“Lucy?” she stands four feet away, dithering and shuffling on her feet in a non-committed fashion.
“Josh doesn’t know,” she tells me, gazing at the great oak branches.
“It’s your business. I didn’t mean to barge in like that, but the door was left open a crack, and my friend wanted to speak to the coach,” I explain, but she seems distant, not really listening or at least not interested in what I’m saying.
“So, don’t tell Cormac because he’s good friends with Josh,” she says, swinging her bag while still gazing up at the branches.
“Er, I already mentioned it to Cormac, but he didn’t believe me,” I confess. “But you should know that others have seen you and Lyons…”
Now I have her attention. “Where?” she snaps, hostile.
“In a classroom in the Sports School,” I tell her.
Lucy leans against the oak trunk, watching students walking by toward the Art School. “He said I remind him of you.”
My body tenses, and nausea stirs in repulsion, but I see it now. Her hair is a similar color to mine, except mine is wavy and hers is straight, but our features and body size are also similar. I see it now, and I don’t like it one bit. “I was a good swimmer like you-”
“I didn’t mean swimming technique,” she barks, playing with the engagement ring on her finger. “He doesn’t care about my swim strokes or race times.”
“Lucy, is he making you do something you don’t want to do?” my question strikes like a ton of bricks.
“I’m what you’d call an average swimmer with average times, not even good enough to be on the team. Everyone wonders why I’m there.” The anguish is evident on her face, and with every word she utters, the uneasiness in the pit of my stomach intensifies.
“Look, Lucy.” I rise from my knees to speak to her at eye level, but she seems threatened by this.
“Don’t. Just tell Cormac not to say anything to Josh, okay? I can’t have him…” she starts walking away, “knowing. It’ll break him.”
“Lucy,” I call after her, but she storms off at such a quick pace that I doubt she heard me.
Left disturbed by the cryptic conversation, I pull my garden gloves off, toss them in the bucket, and start pacing irritably. I have another thirty minutes left of the shift, but I must go now to cure the malaise in my heart.
The heat from the sun burns the back of my neck as I go from a slow jog to a pounding run toward the Sports Science School. Sweat pours from my brow as my thigh muscles shudder with every movement, and my breath adjusts to the adrenaline surge. I’ve got a bug on my shoe that needs squashing, and there’s only one way to fix it.
I swing open the entrance into the Sports Science School admin building, home to the tutors, professors, and lecturers' offices. A shudder travels down my spine as a flash of a memory invades my mind of the last time I stepped inside this building. It was over two years ago, but that was then, and this is now. I had done my research, and I know exactly where he likes to play, but the thing is…he doesn’t realize that he is the toy and I am the bitch who’s going blow his fucking brains out.
Running swiftly up the stairs with hot blood pumping through my veins, I avoid the eye of everyone who passes me because of avenges on my mind.

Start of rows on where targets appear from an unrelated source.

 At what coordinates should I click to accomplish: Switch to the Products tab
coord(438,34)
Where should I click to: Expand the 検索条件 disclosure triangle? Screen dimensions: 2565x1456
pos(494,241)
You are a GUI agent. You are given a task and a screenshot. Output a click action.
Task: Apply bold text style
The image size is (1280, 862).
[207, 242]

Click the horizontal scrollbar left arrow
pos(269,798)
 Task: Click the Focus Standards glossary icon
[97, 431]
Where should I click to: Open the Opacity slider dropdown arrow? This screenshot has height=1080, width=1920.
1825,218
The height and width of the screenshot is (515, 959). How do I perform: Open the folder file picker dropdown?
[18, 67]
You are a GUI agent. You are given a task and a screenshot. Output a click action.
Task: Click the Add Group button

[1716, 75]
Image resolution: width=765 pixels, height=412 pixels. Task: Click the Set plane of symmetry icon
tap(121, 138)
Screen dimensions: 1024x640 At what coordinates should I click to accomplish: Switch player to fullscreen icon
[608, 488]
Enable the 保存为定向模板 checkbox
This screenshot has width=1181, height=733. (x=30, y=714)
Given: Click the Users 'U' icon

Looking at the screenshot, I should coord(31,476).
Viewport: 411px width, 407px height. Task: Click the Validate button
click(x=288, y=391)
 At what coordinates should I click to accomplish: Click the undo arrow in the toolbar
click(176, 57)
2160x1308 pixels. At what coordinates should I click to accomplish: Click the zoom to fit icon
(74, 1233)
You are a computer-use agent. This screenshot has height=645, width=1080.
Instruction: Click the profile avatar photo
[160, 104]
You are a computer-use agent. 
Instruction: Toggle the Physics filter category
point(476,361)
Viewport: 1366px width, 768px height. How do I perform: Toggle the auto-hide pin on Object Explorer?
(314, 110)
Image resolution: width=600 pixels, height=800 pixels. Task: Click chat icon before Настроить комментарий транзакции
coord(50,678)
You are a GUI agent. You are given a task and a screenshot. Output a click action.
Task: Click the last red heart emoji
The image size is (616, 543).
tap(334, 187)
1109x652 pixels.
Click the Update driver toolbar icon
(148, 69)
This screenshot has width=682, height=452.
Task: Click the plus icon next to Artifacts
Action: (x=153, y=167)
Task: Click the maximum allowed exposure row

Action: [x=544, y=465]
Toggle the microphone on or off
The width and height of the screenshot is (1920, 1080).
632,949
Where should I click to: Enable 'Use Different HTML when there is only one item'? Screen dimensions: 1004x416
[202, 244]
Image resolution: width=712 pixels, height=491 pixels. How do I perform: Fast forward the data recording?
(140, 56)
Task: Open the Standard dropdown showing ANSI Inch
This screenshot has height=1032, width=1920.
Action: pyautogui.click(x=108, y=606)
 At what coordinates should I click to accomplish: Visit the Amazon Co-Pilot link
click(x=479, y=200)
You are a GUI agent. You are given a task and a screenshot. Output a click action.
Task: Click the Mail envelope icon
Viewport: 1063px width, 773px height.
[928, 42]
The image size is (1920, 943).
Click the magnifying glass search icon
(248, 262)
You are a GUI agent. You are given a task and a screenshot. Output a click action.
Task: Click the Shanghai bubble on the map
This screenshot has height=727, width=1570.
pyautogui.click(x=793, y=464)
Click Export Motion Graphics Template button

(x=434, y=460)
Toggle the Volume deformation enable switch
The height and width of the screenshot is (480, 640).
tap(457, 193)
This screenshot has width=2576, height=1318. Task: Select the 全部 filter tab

I come to his door at the end of the hall of offices and pause to raise my fist against the wood, but instead, I turn the handle and push the door open.
Sitting at his desk, he looks up briefly before grunting smugly, “You forgot to knock.”
Boldly, I stride in, slam the door behind me, pull up a chair, and sit directly opposite him behind his desk.
We sit silently for several moments as I stare at his lowered head, knowing he’s trying to control this situation by ignoring me. So to piss him off, I lift my feet clad in muddy work boots onto his desk, cross them over at the ankle, and relax back into the chair.
He exhales impatiently. “I knew you couldn’t resist,” he says without looking up. I’m unsure what he means by that, and I don’t care.
“So, how much did you pay the peabrain heavies to threaten me with their sour breaths?” I throw the question at him, knowing he can’t deny it, so he may as well be honest. “Now, what was it they said?” I scratch my head. “If you think about squealing on Coach, you better think again,” using a doofus dumbass voice to sound like the doofus dumbass who threatened me.
“I’m glad you received the message,” he states evenly, outwardly unaffected by my presence. It’s almost as if he was expecting me.
Cutting to the chase, “What are you doing to Lucy?”
He grunts. “I suspect you already saw what I was doing to her.”
“No, you sick fuck, what are you blackmailing her with?” I growl, tapping my work boots together to loosen mud from the treads to fall on his tidy desk. “There has to be something because she sure as fuck wouldn’t willingly bend over for you. Just like I refused to cave to your coercions, so your only option left was to use force.”
He graces me with a sinister look, and I must compose myself not to react to his taunts. “I’m not interested in your stories, Rae,” he exhales impatiently again.